Retype each of the following records line for line, with no changes.

==*==

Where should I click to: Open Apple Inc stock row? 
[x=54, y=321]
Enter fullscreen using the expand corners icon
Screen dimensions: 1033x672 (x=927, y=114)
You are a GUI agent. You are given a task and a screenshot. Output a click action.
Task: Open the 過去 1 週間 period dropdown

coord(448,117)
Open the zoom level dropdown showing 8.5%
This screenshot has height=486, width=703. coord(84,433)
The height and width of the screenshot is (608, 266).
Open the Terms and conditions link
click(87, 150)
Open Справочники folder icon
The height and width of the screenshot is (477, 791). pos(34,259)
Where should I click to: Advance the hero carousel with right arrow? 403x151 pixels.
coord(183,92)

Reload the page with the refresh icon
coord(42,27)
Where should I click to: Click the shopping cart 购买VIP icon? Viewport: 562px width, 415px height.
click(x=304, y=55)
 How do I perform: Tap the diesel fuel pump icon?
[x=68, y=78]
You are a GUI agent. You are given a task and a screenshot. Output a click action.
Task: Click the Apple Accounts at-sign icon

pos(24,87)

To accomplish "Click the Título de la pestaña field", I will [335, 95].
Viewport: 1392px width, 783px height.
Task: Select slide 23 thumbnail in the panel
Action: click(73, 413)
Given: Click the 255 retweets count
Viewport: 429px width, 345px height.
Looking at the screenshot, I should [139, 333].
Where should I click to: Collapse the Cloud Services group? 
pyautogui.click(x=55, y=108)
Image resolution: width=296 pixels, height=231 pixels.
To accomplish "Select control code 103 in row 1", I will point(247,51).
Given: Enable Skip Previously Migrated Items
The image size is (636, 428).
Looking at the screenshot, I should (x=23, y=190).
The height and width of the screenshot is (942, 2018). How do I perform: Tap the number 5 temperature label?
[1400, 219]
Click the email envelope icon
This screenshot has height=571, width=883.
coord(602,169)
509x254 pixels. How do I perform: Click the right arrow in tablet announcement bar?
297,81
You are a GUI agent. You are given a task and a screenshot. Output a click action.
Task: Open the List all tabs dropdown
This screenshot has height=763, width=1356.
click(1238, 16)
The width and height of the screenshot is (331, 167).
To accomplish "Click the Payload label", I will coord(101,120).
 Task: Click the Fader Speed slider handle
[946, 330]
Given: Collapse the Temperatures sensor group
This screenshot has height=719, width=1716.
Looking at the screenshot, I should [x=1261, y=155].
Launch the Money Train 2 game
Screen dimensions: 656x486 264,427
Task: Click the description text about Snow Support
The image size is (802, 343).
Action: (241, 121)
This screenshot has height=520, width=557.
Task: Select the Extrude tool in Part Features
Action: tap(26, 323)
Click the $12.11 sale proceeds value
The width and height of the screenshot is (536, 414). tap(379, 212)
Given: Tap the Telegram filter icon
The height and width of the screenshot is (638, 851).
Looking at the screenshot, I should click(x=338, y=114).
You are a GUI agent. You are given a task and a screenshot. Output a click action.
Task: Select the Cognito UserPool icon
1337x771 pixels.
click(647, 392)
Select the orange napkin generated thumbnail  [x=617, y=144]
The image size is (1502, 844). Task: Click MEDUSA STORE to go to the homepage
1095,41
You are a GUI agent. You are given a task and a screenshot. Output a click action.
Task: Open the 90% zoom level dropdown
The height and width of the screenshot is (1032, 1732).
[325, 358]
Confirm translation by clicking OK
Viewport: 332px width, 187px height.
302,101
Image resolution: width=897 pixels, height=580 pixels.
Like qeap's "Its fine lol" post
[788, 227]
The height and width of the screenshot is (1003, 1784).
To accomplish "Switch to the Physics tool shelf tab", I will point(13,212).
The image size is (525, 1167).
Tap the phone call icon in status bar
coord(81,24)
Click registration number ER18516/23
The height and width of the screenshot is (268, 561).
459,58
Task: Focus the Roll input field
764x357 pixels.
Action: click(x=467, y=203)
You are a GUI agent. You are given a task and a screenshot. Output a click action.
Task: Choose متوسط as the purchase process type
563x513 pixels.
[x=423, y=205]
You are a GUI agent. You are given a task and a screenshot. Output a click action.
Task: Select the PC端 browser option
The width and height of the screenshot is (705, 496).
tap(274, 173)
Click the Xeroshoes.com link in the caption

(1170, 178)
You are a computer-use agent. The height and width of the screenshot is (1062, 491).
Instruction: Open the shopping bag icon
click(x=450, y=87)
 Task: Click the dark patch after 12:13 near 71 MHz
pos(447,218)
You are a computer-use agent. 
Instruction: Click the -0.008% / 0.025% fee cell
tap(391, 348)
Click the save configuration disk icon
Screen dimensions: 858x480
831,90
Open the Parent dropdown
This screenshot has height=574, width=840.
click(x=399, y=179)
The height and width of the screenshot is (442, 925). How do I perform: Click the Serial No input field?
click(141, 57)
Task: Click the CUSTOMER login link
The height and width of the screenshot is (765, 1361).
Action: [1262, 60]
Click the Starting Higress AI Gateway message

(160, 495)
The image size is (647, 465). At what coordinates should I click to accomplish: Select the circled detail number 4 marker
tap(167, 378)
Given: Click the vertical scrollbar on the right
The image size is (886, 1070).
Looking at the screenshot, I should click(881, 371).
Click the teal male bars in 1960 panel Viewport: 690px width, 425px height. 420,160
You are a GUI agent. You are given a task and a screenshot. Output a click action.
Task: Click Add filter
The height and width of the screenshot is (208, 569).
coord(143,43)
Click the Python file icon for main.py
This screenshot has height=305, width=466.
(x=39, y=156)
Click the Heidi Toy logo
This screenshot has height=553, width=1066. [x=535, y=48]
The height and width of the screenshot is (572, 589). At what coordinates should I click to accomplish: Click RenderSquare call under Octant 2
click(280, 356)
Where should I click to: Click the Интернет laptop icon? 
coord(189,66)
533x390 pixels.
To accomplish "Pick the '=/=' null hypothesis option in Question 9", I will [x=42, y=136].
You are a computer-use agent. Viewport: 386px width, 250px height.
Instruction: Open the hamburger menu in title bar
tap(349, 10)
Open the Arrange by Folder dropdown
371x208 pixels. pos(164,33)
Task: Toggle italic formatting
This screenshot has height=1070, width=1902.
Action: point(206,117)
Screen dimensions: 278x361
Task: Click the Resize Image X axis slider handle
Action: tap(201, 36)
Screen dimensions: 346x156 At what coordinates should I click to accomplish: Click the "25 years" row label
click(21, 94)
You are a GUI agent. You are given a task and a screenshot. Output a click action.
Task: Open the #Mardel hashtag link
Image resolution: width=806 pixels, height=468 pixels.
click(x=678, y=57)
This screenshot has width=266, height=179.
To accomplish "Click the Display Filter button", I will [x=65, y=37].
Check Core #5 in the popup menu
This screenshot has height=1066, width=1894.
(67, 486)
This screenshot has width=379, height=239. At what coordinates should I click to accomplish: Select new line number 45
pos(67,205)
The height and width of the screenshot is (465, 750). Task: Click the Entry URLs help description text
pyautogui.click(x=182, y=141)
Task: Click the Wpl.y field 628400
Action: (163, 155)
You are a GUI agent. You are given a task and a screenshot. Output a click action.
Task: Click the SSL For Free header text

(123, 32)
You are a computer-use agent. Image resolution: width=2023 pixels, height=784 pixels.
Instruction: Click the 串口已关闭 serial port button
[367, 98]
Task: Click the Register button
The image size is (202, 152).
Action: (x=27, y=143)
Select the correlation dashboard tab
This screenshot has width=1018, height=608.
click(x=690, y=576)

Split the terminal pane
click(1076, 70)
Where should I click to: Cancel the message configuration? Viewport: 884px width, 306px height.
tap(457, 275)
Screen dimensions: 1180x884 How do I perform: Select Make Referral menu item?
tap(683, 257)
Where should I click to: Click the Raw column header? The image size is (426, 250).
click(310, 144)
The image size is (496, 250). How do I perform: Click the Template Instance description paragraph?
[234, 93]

==*==

▶ Answer
Where should I click to: Open Apple Inc stock row? 
[x=54, y=321]
Enter fullscreen using the expand corners icon
Screen dimensions: 1033x672 (x=927, y=114)
You are a GUI agent. You are given a task and a screenshot. Output a click action.
Task: Open the 過去 1 週間 period dropdown

coord(448,117)
Open the zoom level dropdown showing 8.5%
This screenshot has height=486, width=703. coord(84,433)
The height and width of the screenshot is (608, 266).
Open the Terms and conditions link
click(87, 150)
Open Справочники folder icon
The height and width of the screenshot is (477, 791). pos(34,259)
Where should I click to: Advance the hero carousel with right arrow? 403x151 pixels.
coord(183,92)

Reload the page with the refresh icon
coord(42,27)
Where should I click to: Click the shopping cart 购买VIP icon? Viewport: 562px width, 415px height.
click(x=304, y=55)
 How do I perform: Tap the diesel fuel pump icon?
[x=68, y=78]
You are a GUI agent. You are given a task and a screenshot. Output a click action.
Task: Click the Apple Accounts at-sign icon

pos(24,87)

To accomplish "Click the Título de la pestaña field", I will [335, 95].
Viewport: 1392px width, 783px height.
Task: Select slide 23 thumbnail in the panel
Action: click(73, 413)
Given: Click the 255 retweets count
Viewport: 429px width, 345px height.
Looking at the screenshot, I should [139, 333].
Where should I click to: Collapse the Cloud Services group? 
pyautogui.click(x=55, y=108)
Image resolution: width=296 pixels, height=231 pixels.
To accomplish "Select control code 103 in row 1", I will point(247,51).
Given: Enable Skip Previously Migrated Items
The image size is (636, 428).
Looking at the screenshot, I should (x=23, y=190).
The height and width of the screenshot is (942, 2018). How do I perform: Tap the number 5 temperature label?
[1400, 219]
Click the email envelope icon
This screenshot has height=571, width=883.
coord(602,169)
509x254 pixels. How do I perform: Click the right arrow in tablet announcement bar?
297,81
You are a GUI agent. You are given a task and a screenshot. Output a click action.
Task: Open the List all tabs dropdown
This screenshot has height=763, width=1356.
click(1238, 16)
The width and height of the screenshot is (331, 167).
To accomplish "Click the Payload label", I will coord(101,120).
 Task: Click the Fader Speed slider handle
[946, 330]
Given: Collapse the Temperatures sensor group
This screenshot has height=719, width=1716.
Looking at the screenshot, I should [x=1261, y=155].
Launch the Money Train 2 game
Screen dimensions: 656x486 264,427
Task: Click the description text about Snow Support
The image size is (802, 343).
Action: (241, 121)
This screenshot has height=520, width=557.
Task: Select the Extrude tool in Part Features
Action: tap(26, 323)
Click the $12.11 sale proceeds value
The width and height of the screenshot is (536, 414). tap(379, 212)
Given: Tap the Telegram filter icon
The height and width of the screenshot is (638, 851).
Looking at the screenshot, I should click(x=338, y=114).
You are a GUI agent. You are given a task and a screenshot. Output a click action.
Task: Select the Cognito UserPool icon
1337x771 pixels.
click(647, 392)
Select the orange napkin generated thumbnail  [x=617, y=144]
The image size is (1502, 844). Task: Click MEDUSA STORE to go to the homepage
1095,41
You are a GUI agent. You are given a task and a screenshot. Output a click action.
Task: Open the 90% zoom level dropdown
The height and width of the screenshot is (1032, 1732).
[325, 358]
Confirm translation by clicking OK
Viewport: 332px width, 187px height.
302,101
Image resolution: width=897 pixels, height=580 pixels.
Like qeap's "Its fine lol" post
[788, 227]
The height and width of the screenshot is (1003, 1784).
To accomplish "Switch to the Physics tool shelf tab", I will point(13,212).
The image size is (525, 1167).
Tap the phone call icon in status bar
coord(81,24)
Click registration number ER18516/23
The height and width of the screenshot is (268, 561).
459,58
Task: Focus the Roll input field
764x357 pixels.
Action: click(x=467, y=203)
You are a GUI agent. You are given a task and a screenshot. Output a click action.
Task: Choose متوسط as the purchase process type
563x513 pixels.
[x=423, y=205]
You are a GUI agent. You are given a task and a screenshot. Output a click action.
Task: Select the PC端 browser option
The width and height of the screenshot is (705, 496).
tap(274, 173)
Click the Xeroshoes.com link in the caption

(1170, 178)
You are a computer-use agent. The height and width of the screenshot is (1062, 491).
Instruction: Open the shopping bag icon
click(x=450, y=87)
 Task: Click the dark patch after 12:13 near 71 MHz
pos(447,218)
You are a computer-use agent. 
Instruction: Click the -0.008% / 0.025% fee cell
tap(391, 348)
Click the save configuration disk icon
Screen dimensions: 858x480
831,90
Open the Parent dropdown
This screenshot has height=574, width=840.
click(x=399, y=179)
The height and width of the screenshot is (442, 925). How do I perform: Click the Serial No input field?
click(141, 57)
Task: Click the CUSTOMER login link
The height and width of the screenshot is (765, 1361).
Action: [1262, 60]
Click the Starting Higress AI Gateway message

(160, 495)
The image size is (647, 465). At what coordinates should I click to accomplish: Select the circled detail number 4 marker
tap(167, 378)
Given: Click the vertical scrollbar on the right
The image size is (886, 1070).
Looking at the screenshot, I should click(881, 371).
Click the teal male bars in 1960 panel Viewport: 690px width, 425px height. 420,160
You are a GUI agent. You are given a task and a screenshot. Output a click action.
Task: Click Add filter
The height and width of the screenshot is (208, 569).
coord(143,43)
Click the Python file icon for main.py
This screenshot has height=305, width=466.
(x=39, y=156)
Click the Heidi Toy logo
This screenshot has height=553, width=1066. [x=535, y=48]
The height and width of the screenshot is (572, 589). At what coordinates should I click to accomplish: Click RenderSquare call under Octant 2
click(280, 356)
Where should I click to: Click the Интернет laptop icon? 
coord(189,66)
533x390 pixels.
To accomplish "Pick the '=/=' null hypothesis option in Question 9", I will [x=42, y=136].
You are a computer-use agent. Viewport: 386px width, 250px height.
Instruction: Open the hamburger menu in title bar
tap(349, 10)
Open the Arrange by Folder dropdown
371x208 pixels. pos(164,33)
Task: Toggle italic formatting
This screenshot has height=1070, width=1902.
Action: point(206,117)
Screen dimensions: 278x361
Task: Click the Resize Image X axis slider handle
Action: tap(201, 36)
Screen dimensions: 346x156 At what coordinates should I click to accomplish: Click the "25 years" row label
click(21, 94)
You are a GUI agent. You are given a task and a screenshot. Output a click action.
Task: Open the #Mardel hashtag link
Image resolution: width=806 pixels, height=468 pixels.
click(x=678, y=57)
This screenshot has width=266, height=179.
To accomplish "Click the Display Filter button", I will [x=65, y=37].
Check Core #5 in the popup menu
This screenshot has height=1066, width=1894.
(67, 486)
This screenshot has width=379, height=239. At what coordinates should I click to accomplish: Select new line number 45
pos(67,205)
The height and width of the screenshot is (465, 750). Task: Click the Entry URLs help description text
pyautogui.click(x=182, y=141)
Task: Click the Wpl.y field 628400
Action: (163, 155)
You are a GUI agent. You are given a task and a screenshot. Output a click action.
Task: Click the SSL For Free header text

(123, 32)
You are a computer-use agent. Image resolution: width=2023 pixels, height=784 pixels.
Instruction: Click the 串口已关闭 serial port button
[367, 98]
Task: Click the Register button
The image size is (202, 152).
Action: (x=27, y=143)
Select the correlation dashboard tab
This screenshot has width=1018, height=608.
click(x=690, y=576)

Split the terminal pane
click(1076, 70)
Where should I click to: Cancel the message configuration? Viewport: 884px width, 306px height.
tap(457, 275)
Screen dimensions: 1180x884 How do I perform: Select Make Referral menu item?
tap(683, 257)
Where should I click to: Click the Raw column header? The image size is (426, 250).
click(310, 144)
The image size is (496, 250). How do I perform: Click the Template Instance description paragraph?
[234, 93]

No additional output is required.